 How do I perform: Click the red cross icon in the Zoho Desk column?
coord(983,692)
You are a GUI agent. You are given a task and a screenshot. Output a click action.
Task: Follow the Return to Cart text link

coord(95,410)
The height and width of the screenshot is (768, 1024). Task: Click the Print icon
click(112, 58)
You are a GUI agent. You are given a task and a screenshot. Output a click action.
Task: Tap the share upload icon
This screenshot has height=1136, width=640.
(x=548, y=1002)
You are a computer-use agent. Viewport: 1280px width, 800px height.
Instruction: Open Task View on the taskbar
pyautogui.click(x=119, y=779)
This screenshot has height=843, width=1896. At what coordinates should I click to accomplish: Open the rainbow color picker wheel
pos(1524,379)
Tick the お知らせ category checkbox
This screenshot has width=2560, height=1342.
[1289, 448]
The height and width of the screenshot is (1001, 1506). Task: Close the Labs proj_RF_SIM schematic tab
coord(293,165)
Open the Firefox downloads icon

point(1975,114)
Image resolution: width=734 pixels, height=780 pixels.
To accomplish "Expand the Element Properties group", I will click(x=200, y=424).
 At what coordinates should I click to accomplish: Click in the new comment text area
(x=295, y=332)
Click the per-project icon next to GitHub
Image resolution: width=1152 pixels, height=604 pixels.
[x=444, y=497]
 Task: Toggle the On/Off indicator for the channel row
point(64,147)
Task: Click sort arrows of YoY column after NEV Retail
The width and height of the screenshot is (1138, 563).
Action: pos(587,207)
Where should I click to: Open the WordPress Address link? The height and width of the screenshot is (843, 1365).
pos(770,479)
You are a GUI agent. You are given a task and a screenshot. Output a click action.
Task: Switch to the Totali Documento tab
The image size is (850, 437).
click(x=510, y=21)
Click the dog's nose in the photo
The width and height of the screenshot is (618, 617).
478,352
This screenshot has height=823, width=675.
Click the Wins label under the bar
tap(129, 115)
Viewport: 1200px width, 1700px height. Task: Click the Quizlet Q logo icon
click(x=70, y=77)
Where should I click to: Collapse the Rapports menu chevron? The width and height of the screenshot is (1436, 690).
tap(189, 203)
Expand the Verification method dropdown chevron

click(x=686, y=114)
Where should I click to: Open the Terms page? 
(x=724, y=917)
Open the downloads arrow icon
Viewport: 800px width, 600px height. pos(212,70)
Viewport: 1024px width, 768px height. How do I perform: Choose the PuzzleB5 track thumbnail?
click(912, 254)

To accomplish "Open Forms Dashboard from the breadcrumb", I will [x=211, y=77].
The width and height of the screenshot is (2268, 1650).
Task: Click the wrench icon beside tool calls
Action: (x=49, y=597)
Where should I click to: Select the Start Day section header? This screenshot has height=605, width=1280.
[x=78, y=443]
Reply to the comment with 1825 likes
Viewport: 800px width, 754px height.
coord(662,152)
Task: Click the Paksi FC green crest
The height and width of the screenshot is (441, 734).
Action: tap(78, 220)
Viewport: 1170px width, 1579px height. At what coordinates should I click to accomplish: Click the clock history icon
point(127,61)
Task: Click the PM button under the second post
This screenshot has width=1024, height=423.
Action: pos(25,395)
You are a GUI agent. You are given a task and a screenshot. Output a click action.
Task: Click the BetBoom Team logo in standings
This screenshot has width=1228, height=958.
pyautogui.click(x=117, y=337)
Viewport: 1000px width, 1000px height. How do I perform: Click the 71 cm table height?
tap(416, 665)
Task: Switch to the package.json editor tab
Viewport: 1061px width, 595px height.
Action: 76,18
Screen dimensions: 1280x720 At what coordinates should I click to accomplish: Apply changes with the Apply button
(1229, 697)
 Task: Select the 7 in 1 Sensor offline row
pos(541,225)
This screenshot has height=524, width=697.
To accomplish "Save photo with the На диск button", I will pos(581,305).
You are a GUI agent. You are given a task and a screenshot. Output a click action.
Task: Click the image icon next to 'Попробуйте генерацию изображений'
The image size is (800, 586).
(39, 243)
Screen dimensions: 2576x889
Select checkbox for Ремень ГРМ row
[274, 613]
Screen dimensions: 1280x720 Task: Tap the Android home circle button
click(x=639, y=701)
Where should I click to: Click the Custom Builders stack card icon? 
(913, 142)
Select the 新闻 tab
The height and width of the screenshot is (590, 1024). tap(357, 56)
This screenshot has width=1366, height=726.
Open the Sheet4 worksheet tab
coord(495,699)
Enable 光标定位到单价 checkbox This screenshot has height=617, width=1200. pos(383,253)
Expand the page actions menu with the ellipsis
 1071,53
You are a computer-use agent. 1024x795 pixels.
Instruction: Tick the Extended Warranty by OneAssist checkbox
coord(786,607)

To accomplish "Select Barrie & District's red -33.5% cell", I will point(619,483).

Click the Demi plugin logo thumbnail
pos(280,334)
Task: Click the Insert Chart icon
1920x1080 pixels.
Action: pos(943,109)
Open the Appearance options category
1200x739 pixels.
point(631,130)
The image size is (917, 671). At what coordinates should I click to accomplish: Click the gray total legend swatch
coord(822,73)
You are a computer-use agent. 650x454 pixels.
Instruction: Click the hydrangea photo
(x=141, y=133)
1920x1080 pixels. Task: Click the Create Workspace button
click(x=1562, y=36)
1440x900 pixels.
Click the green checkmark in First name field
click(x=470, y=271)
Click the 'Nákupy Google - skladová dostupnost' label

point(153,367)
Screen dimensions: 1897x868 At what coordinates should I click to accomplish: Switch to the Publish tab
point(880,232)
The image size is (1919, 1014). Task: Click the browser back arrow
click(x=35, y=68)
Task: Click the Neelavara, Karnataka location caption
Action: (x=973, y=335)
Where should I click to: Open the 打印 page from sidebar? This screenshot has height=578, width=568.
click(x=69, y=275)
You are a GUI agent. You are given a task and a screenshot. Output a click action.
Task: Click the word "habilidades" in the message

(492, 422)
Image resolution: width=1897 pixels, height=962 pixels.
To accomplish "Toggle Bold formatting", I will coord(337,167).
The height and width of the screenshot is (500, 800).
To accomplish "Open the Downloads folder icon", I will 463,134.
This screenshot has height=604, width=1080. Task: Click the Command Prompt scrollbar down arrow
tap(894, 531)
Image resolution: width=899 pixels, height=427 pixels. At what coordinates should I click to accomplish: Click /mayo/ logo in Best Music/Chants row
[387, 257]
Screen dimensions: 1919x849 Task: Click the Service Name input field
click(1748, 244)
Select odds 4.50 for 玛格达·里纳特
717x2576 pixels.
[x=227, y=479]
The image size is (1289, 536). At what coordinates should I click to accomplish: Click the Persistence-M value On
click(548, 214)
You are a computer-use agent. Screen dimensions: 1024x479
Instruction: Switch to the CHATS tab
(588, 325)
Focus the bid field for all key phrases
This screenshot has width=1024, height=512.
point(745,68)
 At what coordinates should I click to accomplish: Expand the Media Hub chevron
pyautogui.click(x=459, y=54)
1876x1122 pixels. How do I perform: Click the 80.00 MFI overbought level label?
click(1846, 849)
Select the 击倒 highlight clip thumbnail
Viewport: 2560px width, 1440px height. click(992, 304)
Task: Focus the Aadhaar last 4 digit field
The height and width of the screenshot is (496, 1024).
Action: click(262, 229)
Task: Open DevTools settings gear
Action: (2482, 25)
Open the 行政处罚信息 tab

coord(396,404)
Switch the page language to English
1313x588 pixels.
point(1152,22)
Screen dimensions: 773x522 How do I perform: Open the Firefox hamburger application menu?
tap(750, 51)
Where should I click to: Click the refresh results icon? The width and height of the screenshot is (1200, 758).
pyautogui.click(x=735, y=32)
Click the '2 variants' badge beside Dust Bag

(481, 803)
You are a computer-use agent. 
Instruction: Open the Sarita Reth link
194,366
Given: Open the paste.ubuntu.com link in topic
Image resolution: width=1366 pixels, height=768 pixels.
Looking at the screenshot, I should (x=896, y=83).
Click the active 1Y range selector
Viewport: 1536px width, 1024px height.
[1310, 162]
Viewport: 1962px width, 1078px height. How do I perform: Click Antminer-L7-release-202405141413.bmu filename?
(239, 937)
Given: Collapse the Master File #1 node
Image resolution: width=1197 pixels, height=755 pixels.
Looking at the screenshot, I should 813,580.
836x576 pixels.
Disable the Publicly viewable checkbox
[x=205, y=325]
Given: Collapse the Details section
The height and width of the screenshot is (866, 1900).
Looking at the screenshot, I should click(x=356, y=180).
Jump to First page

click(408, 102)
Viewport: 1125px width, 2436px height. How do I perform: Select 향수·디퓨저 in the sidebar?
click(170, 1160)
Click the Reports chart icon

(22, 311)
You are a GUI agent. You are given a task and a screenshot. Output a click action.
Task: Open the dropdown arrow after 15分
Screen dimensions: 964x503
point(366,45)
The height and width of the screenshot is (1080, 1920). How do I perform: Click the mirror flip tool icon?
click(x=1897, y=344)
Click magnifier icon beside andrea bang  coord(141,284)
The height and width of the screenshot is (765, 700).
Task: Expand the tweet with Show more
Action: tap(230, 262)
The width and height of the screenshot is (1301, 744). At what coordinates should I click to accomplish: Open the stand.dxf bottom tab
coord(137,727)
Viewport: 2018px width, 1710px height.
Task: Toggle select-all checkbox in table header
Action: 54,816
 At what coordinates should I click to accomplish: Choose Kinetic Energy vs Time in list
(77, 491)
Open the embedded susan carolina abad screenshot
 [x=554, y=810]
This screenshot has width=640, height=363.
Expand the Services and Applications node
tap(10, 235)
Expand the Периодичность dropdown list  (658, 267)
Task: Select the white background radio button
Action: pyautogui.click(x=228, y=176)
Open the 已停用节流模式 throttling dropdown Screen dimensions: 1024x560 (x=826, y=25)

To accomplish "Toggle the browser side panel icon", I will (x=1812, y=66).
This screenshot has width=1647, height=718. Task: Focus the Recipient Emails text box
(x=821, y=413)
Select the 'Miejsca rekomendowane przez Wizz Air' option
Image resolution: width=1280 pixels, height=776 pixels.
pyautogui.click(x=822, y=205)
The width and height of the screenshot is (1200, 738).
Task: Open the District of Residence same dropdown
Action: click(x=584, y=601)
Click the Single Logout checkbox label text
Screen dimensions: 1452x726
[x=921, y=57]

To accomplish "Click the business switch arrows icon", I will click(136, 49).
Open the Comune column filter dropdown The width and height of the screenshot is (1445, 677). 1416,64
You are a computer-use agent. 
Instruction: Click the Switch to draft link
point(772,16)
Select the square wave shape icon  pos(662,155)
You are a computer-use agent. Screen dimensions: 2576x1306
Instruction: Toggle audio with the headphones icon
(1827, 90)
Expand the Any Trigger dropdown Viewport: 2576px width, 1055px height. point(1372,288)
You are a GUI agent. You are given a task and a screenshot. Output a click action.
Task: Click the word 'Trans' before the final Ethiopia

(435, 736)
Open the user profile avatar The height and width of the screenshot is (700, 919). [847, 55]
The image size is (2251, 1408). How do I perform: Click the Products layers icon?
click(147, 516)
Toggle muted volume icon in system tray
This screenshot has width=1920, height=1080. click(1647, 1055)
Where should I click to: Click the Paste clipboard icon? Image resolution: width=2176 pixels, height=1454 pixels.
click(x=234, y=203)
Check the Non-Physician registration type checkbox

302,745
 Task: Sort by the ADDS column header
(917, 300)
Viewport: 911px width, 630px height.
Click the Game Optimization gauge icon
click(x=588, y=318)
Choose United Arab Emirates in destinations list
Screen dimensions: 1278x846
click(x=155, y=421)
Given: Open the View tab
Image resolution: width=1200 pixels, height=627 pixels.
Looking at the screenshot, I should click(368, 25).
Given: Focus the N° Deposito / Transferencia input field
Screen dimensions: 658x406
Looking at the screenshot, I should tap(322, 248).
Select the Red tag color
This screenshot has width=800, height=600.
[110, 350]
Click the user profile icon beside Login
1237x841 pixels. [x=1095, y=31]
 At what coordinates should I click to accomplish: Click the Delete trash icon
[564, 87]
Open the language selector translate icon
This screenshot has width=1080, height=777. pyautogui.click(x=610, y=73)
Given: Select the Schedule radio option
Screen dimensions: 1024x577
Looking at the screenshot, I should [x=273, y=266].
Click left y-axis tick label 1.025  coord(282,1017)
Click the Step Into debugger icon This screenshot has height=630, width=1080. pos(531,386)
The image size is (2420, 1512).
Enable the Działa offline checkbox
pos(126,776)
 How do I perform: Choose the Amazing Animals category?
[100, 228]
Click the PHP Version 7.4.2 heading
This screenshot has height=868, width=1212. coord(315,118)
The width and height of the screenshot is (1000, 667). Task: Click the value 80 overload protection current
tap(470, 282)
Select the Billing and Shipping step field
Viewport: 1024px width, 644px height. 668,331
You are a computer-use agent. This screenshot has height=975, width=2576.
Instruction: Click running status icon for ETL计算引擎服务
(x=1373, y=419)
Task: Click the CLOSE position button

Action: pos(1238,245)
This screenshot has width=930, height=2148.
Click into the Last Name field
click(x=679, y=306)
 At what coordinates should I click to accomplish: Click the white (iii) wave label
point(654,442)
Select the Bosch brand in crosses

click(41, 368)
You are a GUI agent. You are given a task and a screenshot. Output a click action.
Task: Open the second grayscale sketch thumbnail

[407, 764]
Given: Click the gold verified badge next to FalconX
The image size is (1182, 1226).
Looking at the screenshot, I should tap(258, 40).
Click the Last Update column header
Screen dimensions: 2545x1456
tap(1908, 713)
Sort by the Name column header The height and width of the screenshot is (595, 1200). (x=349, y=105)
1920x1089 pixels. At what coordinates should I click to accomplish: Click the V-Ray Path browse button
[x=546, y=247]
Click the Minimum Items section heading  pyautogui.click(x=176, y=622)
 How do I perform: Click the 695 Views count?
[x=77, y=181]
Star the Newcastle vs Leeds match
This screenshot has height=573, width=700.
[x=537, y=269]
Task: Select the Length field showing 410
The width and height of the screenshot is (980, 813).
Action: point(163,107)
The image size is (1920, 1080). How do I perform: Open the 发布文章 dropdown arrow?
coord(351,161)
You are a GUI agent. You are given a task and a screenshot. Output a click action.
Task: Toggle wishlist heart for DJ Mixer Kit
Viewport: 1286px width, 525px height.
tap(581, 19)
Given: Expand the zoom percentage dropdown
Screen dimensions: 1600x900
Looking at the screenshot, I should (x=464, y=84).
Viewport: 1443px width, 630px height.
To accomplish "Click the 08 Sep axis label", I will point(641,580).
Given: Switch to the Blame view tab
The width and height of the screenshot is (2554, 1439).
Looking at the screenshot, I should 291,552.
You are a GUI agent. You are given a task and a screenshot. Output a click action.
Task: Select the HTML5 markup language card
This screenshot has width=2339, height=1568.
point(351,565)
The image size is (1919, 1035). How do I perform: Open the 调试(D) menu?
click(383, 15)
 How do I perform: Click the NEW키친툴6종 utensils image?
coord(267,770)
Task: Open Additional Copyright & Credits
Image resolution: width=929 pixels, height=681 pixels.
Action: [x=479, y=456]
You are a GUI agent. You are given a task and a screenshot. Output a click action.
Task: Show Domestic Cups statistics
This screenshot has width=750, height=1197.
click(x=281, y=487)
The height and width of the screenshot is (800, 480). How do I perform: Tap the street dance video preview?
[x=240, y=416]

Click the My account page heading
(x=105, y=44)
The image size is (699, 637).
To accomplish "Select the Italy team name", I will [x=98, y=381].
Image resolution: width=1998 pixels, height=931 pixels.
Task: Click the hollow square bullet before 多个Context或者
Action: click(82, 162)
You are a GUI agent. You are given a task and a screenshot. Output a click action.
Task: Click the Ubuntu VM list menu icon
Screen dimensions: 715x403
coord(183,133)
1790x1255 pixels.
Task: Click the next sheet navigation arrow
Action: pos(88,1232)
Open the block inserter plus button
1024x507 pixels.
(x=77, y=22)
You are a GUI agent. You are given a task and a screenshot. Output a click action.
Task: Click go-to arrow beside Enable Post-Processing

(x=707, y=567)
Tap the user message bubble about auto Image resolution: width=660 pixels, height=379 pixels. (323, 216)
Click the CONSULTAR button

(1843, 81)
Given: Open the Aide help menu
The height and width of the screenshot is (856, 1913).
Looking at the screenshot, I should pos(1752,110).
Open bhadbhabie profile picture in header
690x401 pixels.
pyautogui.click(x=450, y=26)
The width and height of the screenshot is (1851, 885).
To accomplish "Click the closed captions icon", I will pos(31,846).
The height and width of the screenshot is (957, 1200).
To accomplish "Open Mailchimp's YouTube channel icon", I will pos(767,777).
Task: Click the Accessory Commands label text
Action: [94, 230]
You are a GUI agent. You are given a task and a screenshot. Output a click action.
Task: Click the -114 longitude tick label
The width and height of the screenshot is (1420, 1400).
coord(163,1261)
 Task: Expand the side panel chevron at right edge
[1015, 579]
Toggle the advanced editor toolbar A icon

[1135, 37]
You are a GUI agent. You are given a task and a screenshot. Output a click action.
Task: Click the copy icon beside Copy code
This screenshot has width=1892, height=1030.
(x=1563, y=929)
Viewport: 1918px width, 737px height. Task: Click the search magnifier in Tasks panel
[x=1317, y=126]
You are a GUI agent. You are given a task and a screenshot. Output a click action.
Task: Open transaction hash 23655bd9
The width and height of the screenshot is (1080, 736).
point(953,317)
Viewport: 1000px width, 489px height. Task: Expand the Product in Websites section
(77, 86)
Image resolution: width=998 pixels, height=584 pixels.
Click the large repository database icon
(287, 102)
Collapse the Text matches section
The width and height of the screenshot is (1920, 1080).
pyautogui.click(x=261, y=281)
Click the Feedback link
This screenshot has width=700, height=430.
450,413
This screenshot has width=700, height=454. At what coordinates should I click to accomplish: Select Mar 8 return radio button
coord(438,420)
────
* [Problem statement] Reproduce the lines of the listing from the one containing "At what coordinates should I click to accomplish: Choose" through the one containing "will (x=1812, y=66).", with both of those lines included.

* [Solution to the exercise]
 At what coordinates should I click to accomplish: Choose Kinetic Energy vs Time in list
(77, 491)
Open the embedded susan carolina abad screenshot
 [x=554, y=810]
This screenshot has width=640, height=363.
Expand the Services and Applications node
tap(10, 235)
Expand the Периодичность dropdown list  (658, 267)
Task: Select the white background radio button
Action: pyautogui.click(x=228, y=176)
Open the 已停用节流模式 throttling dropdown Screen dimensions: 1024x560 (x=826, y=25)

To accomplish "Toggle the browser side panel icon", I will (x=1812, y=66).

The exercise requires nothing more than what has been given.